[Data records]
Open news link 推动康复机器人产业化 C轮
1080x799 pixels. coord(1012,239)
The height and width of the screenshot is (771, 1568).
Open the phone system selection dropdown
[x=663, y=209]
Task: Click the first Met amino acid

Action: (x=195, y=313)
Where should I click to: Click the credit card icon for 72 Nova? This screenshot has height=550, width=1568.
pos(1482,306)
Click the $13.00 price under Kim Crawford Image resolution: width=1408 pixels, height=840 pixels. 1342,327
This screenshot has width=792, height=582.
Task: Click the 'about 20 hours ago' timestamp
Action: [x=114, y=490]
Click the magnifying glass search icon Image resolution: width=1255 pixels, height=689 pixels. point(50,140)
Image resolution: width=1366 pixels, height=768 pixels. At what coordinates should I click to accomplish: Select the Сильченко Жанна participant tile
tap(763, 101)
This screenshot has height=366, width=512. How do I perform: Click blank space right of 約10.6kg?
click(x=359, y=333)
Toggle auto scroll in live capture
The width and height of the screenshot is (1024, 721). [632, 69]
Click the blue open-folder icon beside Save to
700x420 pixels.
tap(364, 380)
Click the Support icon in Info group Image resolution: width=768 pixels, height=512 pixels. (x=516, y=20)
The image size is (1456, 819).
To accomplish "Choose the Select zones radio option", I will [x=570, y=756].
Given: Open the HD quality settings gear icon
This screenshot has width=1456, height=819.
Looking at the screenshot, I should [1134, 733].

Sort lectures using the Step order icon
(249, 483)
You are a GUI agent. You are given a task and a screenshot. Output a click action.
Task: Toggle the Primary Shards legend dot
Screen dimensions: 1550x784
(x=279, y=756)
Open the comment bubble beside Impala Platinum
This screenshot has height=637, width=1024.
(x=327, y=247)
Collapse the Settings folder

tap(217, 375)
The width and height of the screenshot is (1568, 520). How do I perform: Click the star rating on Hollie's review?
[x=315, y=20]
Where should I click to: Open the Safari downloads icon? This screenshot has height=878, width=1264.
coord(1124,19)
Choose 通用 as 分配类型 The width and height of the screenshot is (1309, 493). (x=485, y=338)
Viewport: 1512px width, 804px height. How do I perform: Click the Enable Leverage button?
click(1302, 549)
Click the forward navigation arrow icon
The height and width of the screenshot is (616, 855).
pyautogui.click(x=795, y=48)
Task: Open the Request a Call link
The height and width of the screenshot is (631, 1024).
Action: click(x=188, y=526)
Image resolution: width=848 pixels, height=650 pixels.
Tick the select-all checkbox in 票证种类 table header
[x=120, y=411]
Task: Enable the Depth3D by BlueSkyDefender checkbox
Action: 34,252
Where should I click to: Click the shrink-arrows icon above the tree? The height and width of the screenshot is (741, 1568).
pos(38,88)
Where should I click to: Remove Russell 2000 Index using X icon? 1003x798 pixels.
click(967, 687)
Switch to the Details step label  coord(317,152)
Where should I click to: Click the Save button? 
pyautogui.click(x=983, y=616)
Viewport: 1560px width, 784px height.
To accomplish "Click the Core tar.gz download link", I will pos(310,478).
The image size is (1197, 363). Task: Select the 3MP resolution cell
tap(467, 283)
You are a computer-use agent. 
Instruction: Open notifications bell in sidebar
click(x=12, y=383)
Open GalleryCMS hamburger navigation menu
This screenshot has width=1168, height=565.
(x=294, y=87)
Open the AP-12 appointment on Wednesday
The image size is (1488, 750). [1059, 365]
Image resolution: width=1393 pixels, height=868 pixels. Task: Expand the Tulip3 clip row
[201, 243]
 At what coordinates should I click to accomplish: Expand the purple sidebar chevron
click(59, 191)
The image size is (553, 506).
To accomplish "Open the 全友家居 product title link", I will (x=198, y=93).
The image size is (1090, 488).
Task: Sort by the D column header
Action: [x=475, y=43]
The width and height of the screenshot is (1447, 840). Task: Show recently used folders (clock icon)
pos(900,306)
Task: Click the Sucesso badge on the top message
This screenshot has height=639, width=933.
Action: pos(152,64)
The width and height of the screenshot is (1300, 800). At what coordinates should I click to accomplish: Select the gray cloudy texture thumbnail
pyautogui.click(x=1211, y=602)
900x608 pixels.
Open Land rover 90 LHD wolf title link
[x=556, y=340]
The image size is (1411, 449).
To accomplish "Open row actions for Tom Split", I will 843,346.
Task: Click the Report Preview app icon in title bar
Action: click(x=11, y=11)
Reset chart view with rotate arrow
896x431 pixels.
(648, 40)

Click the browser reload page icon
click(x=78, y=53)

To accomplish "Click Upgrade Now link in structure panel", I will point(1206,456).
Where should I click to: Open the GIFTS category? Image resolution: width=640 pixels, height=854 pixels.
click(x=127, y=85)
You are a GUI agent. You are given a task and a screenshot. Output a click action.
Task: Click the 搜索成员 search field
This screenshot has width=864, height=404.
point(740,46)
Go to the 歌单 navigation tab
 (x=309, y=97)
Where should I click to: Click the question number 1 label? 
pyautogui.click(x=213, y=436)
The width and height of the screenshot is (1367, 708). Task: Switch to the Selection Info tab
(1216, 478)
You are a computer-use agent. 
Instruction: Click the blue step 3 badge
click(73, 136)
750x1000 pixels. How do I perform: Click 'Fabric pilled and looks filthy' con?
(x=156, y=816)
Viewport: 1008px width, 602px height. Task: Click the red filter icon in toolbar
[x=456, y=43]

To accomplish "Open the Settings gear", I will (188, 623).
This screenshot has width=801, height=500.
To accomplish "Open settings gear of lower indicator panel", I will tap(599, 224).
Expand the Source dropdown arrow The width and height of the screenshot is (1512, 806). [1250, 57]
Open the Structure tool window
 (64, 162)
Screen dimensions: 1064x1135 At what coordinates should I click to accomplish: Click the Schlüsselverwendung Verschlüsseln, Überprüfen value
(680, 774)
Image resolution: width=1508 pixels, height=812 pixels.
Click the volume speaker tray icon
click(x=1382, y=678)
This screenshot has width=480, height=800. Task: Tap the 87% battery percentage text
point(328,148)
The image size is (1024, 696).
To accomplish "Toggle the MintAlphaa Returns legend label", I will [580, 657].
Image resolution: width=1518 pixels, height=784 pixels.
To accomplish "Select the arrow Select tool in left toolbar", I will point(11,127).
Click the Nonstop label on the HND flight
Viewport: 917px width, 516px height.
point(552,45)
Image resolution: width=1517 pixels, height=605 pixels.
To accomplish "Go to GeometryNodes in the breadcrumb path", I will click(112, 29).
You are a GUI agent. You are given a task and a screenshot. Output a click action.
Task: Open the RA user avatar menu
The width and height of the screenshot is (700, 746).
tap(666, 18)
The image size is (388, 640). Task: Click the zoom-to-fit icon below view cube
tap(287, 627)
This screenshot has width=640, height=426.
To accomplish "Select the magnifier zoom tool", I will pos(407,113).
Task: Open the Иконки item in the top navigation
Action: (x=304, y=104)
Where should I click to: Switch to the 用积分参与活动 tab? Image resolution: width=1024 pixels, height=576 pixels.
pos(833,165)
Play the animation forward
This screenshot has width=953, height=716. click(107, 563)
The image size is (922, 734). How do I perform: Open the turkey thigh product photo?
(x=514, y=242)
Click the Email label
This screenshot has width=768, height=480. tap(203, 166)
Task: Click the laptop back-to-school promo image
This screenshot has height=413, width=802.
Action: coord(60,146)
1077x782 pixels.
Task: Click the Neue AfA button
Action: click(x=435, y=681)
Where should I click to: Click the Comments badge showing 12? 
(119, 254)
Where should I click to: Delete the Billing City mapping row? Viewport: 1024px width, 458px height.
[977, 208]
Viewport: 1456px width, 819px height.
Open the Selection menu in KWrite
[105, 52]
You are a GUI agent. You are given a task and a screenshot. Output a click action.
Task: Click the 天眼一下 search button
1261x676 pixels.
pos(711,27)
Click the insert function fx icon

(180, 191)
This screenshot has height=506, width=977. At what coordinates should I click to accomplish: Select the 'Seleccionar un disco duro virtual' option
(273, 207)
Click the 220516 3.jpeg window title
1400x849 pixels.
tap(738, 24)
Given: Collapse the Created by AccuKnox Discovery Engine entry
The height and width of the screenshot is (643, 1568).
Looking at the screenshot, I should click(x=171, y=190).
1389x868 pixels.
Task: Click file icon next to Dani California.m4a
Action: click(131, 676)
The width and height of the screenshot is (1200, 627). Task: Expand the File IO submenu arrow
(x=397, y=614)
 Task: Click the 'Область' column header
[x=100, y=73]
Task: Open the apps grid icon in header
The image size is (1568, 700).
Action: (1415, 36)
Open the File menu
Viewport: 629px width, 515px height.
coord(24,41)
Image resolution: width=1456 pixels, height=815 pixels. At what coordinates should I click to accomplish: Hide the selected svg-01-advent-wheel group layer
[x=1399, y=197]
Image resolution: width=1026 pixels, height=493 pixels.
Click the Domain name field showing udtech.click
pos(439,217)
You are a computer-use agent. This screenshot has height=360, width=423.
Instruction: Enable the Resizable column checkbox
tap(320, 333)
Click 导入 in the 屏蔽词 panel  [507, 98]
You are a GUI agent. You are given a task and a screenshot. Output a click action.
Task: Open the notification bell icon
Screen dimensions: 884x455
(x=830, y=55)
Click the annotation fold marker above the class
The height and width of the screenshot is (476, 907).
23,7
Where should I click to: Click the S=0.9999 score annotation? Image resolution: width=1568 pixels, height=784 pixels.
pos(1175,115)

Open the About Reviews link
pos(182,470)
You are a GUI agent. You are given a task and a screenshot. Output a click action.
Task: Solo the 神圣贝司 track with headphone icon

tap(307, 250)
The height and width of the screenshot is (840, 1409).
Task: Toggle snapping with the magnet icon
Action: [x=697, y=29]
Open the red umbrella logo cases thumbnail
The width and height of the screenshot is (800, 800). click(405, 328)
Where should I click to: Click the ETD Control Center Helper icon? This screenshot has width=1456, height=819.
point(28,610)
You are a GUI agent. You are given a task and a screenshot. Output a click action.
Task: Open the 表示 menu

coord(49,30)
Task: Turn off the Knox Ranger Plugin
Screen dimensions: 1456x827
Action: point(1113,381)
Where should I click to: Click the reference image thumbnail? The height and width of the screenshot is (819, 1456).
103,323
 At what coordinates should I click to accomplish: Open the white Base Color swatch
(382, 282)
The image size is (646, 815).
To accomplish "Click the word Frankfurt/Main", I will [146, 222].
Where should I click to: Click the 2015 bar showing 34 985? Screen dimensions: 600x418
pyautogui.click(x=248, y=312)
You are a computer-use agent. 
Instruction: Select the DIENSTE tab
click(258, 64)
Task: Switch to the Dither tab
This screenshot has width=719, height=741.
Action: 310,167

**WHAT NEEDS TO BE DONE**
Can you rewrite the data from the line that contains "The image size is (1456, 819)." through the line that contains "I will pos(310,478)." as a JSON list of strings, one string per line, with blank lines left out?

**SOLUTION TO THE PROBLEM**
[
  "The image size is (1456, 819).",
  "To accomplish \"Choose the Select zones radio option\", I will [x=570, y=756].",
  "Given: Open the HD quality settings gear icon",
  "This screenshot has width=1456, height=819.",
  "Looking at the screenshot, I should [1134, 733].",
  "Sort lectures using the Step order icon",
  "(249, 483)",
  "You are a GUI agent. You are given a task and a screenshot. Output a click action.",
  "Task: Toggle the Primary Shards legend dot",
  "Screen dimensions: 1550x784",
  "(x=279, y=756)",
  "Open the comment bubble beside Impala Platinum",
  "This screenshot has height=637, width=1024.",
  "(x=327, y=247)",
  "Collapse the Settings folder",
  "tap(217, 375)",
  "The width and height of the screenshot is (1568, 520). How do I perform: Click the star rating on Hollie's review?",
  "[x=315, y=20]",
  "Where should I click to: Open the Safari downloads icon? This screenshot has height=878, width=1264.",
  "coord(1124,19)",
  "Choose 通用 as 分配类型 The width and height of the screenshot is (1309, 493). (x=485, y=338)",
  "Viewport: 1512px width, 804px height. How do I perform: Click the Enable Leverage button?",
  "click(1302, 549)",
  "Click the forward navigation arrow icon",
  "The height and width of the screenshot is (616, 855).",
  "pyautogui.click(x=795, y=48)",
  "Task: Open the Request a Call link",
  "The height and width of the screenshot is (631, 1024).",
  "Action: click(x=188, y=526)",
  "Image resolution: width=848 pixels, height=650 pixels.",
  "Tick the select-all checkbox in 票证种类 table header",
  "[x=120, y=411]",
  "Task: Enable the Depth3D by BlueSkyDefender checkbox",
  "Action: 34,252",
  "Where should I click to: Click the shrink-arrows icon above the tree? The height and width of the screenshot is (741, 1568).",
  "pos(38,88)",
  "Where should I click to: Remove Russell 2000 Index using X icon? 1003x798 pixels.",
  "click(967, 687)",
  "Switch to the Details step label  coord(317,152)",
  "Where should I click to: Click the Save button? ",
  "pyautogui.click(x=983, y=616)",
  "Viewport: 1560px width, 784px height.",
  "To accomplish \"Click the Core tar.gz download link\", I will pos(310,478)."
]